Elon Musk and SpaceX are changing the language of space flight -- and the economics, too.

How do we know that SpaceX is having an effect on the incumbent giants of spaceflight like Boeing (BA -0.24%) and Lockheed Martin (LMT 1.71%), you ask? The evidence keeps rolling in, and it's starting to get undeniable. Let's break it down.

Delta IV at liftoff.

United Launch Alliance's Delta IV rocket can put more cargo in orbit than any other rocket on the planet -- but at a steep cost. Image source: United Launch Alliance.

Layoffs announced

SpaceX won its first bid on an Air Force GPS III satellite launch early last year, offering a bid of less than $83 million for its service -- less than half the $225 million average cost of a space launch via Boeing and Lockheed Martin joint venture United Launch Alliance (ULA).

In very short order, ULA announced plans to lay off one quarter of its workforce -- up to 875 jobs -- through 2017. The reason, explained ULA CEO Tory Bruno, was that the company needed to cut its costs to better compete with the threat from SpaceX.

Contracts lost

How big that threat was became apparent earlier this year. Because whereas in 2016, SpaceX won its Air Force contract unopposed (ULA was unable to bid on the contract), in March 2017, ULA did bid against SpaceX. Unfortunately for ULA, it couldn't come close to beating SpaceX's bid.

In a shocking victory, SpaceX raised the price that it was charging the Air Force to launch the same kind of satellite that it agreed to launch last year by 17%. Instead of the $82.7 million bid in 2016, this time SpaceX bid $96.5 million. Even with the higher price, SpaceX easily bested its rival.

Clearly, ULA needed to do something to reverse this trend of lost contracts.

Price quotes cut

And to its credit, United Launch Alliance did not take these losses lying down. Responding to SpaceX's transparency in pricing, for example, ULA last year launched a new "Rocketbuilder" website for customers to use when pricing (and ordering) satellite launches aboard its Atlas V and Delta IV rockets. Featuring a la carte pricing, and leavened with a healthy dose of marketing on why its record of reliability creates less visible cost savings for a customer, it actually seems that ULA stole a page from SpaceX in the creativity department.

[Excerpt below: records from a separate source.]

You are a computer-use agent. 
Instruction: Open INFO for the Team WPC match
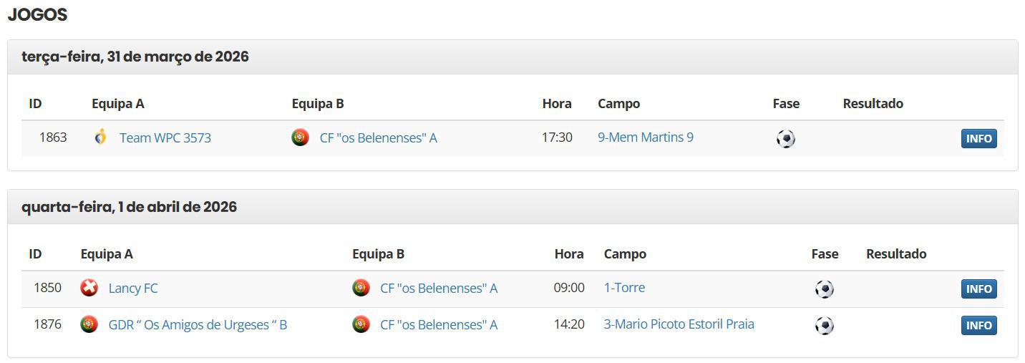pyautogui.click(x=978, y=139)
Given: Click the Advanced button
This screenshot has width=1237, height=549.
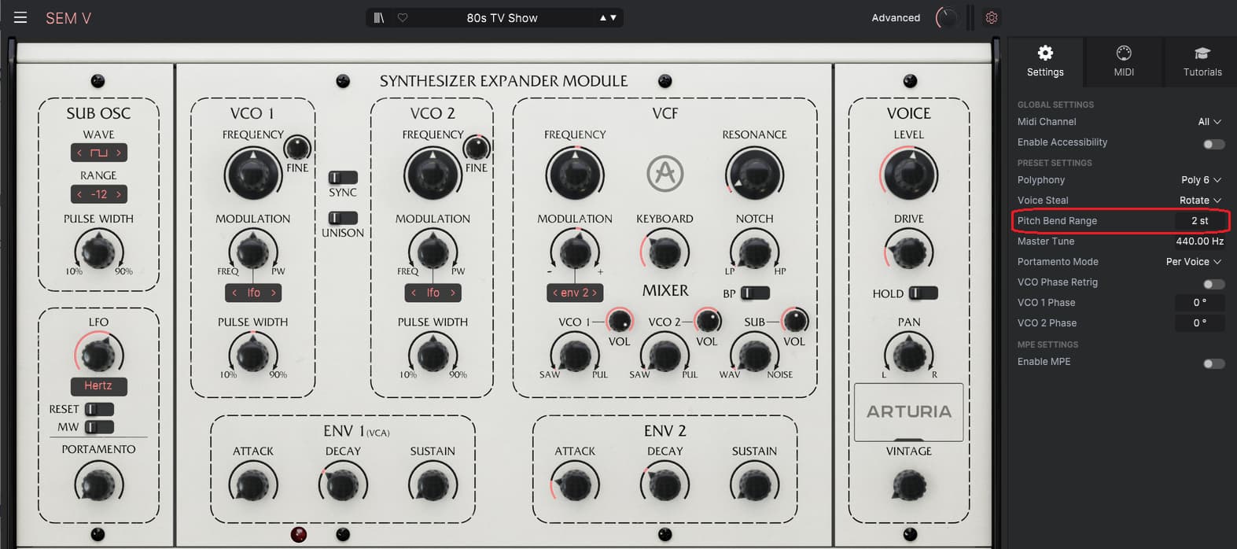Looking at the screenshot, I should pyautogui.click(x=896, y=17).
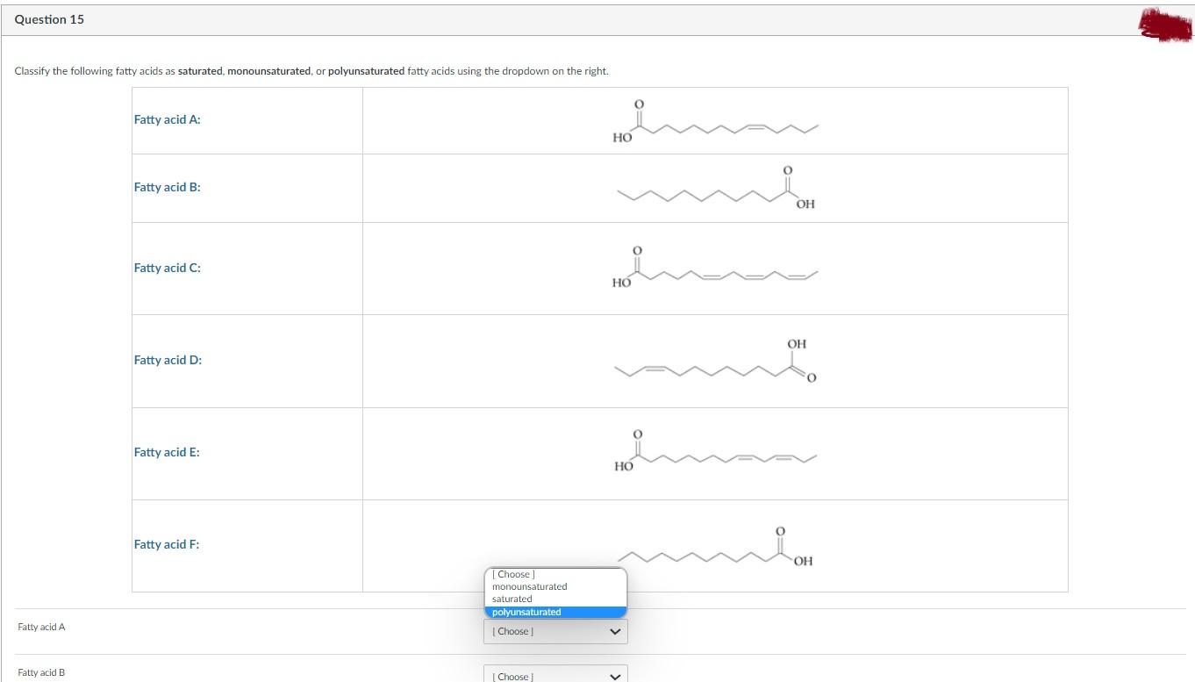Image resolution: width=1195 pixels, height=682 pixels.
Task: Open the Fatty acid B classification dropdown
Action: pos(555,676)
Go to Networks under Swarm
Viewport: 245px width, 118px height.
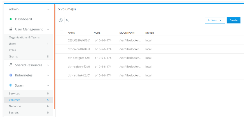[15, 106]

Longer term, Bruno has promised several times now that the absolute price on his company's rocket launches is coming down, to perhaps as low as $99 million a launch. And while we haven't seen any actual price quotes in this range just yet, ULA does appear to be bidding a bit lower lately.

Earlier this month, the Pentagon's daily digest of contract awards featured two key satellite launch awards to Boeing and Lockheed's joint venture, United Launch Alliance. Awarded as modifications to an earlier $7.5 billion Pentagon "block buy" of rocket launches, ULA won two contracts. The company will produce a Delta IV Heavy lift rocket valued at $270.4 million, and an Atlas V 551 rocket valued at $146.5 million.

Given that Atlas V launches have been quoted as high as $190 million in the past, while the Delta IV ordinarily runs around $350 million, these appear to be significant price cuts that ULA has offered to the Air Force -- maybe not "$99 million" exactly, but moving in that direction.

What it means for investors

And yet, lower prices almost certainly portend slimmer profit margins for ULA and its twin owners -- if indeed they can earn a profit at all at prices so far below what they've been used to charging. Right now, S&P Global Market Intelligence data show Boeing's space operations earning that company about 7% operating profit margins (down from 9.4% in 2015). Lockheed's space margins are stronger at 13.5%, but could also be put at risk by the challenge from SpaceX.

Between the layoffs, contract losses, and reduced revenue from contracts won, I'd say this risk is very real.